Explaining to my mum what I do every day at iiNet as a marketeer seems to be a hard thing to do at times.
“That was a great new ad I saw on TV last night. You came up with it right?”
“Yer, that wasn’t me specifically, a creative guy at the agency comes up with the idea.”
“So you make the ads then do you?”
“Well no, a production team do that.”
“Right, so you talk to the television stations to get your ad on TV?”
“Not exactly, we have a media buyer who takes care of that.”
“……you do have a job right?”
The process of creating an ad campaign, to the naked eye, can seem little more than the combination of a witty one-liner and a good quality handycam. Without trying to sound too defensive (and in case the boss is reading) it’s actually a highly involved process.
This week sees the launch of our biggest national campaign to date. The ‘New Number 2’ is the culmination of around six months worth of work by a wide range of people here at iiNet and our partners. It’s also been a pretty significant investment from the company in getting here.
In August last year we packed the camper-van and went on tour around Australia interviewing a wide range of people about their ISP experience (and by camper-van I mean – flying to Sydney staying in a hotel and running focus groups – but you get the idea).
Out of the groups came some really interesting insights like “I just choose a big one as I know it will work” and “iiNet sounds like they are doing things differently, I just didn’t know much about them”.
These insights are then turned into a brand communication strategy and then a TV idea. At this stage it is as simple as sitting down with the creative team and then drawing an idea on paper. Two people who deserve a mention are Ronnie Duncan and Mike Edmonds from our ad agency Meerkats. In my books, genius is often reserved for the likes of Shane Warne and Chevy Chase but Mike and Ronnie are as good as I get to meet on a regular basis.
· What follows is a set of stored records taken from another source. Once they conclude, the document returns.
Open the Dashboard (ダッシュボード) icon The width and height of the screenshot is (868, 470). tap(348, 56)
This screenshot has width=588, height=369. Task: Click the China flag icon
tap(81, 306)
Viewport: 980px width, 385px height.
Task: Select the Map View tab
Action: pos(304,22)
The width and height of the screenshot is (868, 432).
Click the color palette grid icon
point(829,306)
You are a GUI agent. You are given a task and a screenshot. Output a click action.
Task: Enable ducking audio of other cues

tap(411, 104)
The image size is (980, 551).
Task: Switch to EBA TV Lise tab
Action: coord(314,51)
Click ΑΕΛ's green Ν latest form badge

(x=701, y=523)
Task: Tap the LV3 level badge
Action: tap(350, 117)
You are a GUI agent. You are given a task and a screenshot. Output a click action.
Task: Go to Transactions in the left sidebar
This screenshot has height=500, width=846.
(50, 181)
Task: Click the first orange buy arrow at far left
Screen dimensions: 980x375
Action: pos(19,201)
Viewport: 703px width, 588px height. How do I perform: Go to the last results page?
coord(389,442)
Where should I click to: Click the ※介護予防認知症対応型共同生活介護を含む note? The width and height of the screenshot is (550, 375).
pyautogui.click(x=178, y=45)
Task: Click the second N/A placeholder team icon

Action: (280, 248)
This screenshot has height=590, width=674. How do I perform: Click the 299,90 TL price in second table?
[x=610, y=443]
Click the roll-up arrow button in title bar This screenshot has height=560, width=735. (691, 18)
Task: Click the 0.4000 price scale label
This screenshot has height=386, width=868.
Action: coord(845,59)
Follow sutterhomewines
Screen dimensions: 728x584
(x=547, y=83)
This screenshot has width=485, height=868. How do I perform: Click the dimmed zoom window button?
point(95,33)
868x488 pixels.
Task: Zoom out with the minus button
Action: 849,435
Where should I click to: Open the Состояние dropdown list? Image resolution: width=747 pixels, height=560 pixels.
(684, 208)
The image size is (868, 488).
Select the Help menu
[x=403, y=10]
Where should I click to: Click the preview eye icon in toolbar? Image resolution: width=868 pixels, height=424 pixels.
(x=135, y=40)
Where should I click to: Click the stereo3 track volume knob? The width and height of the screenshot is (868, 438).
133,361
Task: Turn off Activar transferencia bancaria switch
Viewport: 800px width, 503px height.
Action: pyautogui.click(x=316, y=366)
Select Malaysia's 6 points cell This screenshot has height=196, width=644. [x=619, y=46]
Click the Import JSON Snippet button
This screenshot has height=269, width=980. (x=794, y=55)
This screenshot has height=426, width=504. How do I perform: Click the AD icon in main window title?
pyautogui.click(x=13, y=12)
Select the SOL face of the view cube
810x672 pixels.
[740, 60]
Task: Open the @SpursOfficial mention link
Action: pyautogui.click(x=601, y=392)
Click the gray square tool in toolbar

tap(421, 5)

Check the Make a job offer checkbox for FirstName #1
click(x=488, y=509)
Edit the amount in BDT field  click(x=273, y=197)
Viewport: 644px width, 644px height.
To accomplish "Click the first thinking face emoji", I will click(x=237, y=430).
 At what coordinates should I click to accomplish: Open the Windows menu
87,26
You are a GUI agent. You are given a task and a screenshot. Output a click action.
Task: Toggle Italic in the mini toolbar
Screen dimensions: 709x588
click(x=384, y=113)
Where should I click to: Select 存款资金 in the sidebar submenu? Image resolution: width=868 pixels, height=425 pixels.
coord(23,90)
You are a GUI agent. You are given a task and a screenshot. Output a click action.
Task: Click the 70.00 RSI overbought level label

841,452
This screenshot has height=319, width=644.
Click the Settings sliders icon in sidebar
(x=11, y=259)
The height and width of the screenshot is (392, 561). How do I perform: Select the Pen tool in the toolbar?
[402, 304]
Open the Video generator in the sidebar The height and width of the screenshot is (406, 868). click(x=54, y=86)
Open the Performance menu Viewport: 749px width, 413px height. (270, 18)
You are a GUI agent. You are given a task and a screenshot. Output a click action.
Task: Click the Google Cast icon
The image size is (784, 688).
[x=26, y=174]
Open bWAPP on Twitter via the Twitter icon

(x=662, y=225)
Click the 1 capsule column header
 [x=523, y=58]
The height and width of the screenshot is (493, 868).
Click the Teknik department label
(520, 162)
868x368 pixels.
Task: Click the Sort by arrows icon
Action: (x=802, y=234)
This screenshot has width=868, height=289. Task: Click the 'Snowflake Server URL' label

Once we’ve got the idea it can still take up to two months to go through the process of determining the ‘who?’, ‘what?’, and ‘where?’ for the filming – not to mention up to a week sitting in a post production studio trying to get every last image and sound just right.
Buying the spots for the TV ad is a science in itself but I’ll save that for another time.
I’m really proud of what everyone involved has come up with. Truthfully you are only as good as the people you work with and I can claim responsibility for about 5 percent of the end result. But that won’t stop me telling mum that it was all my idea!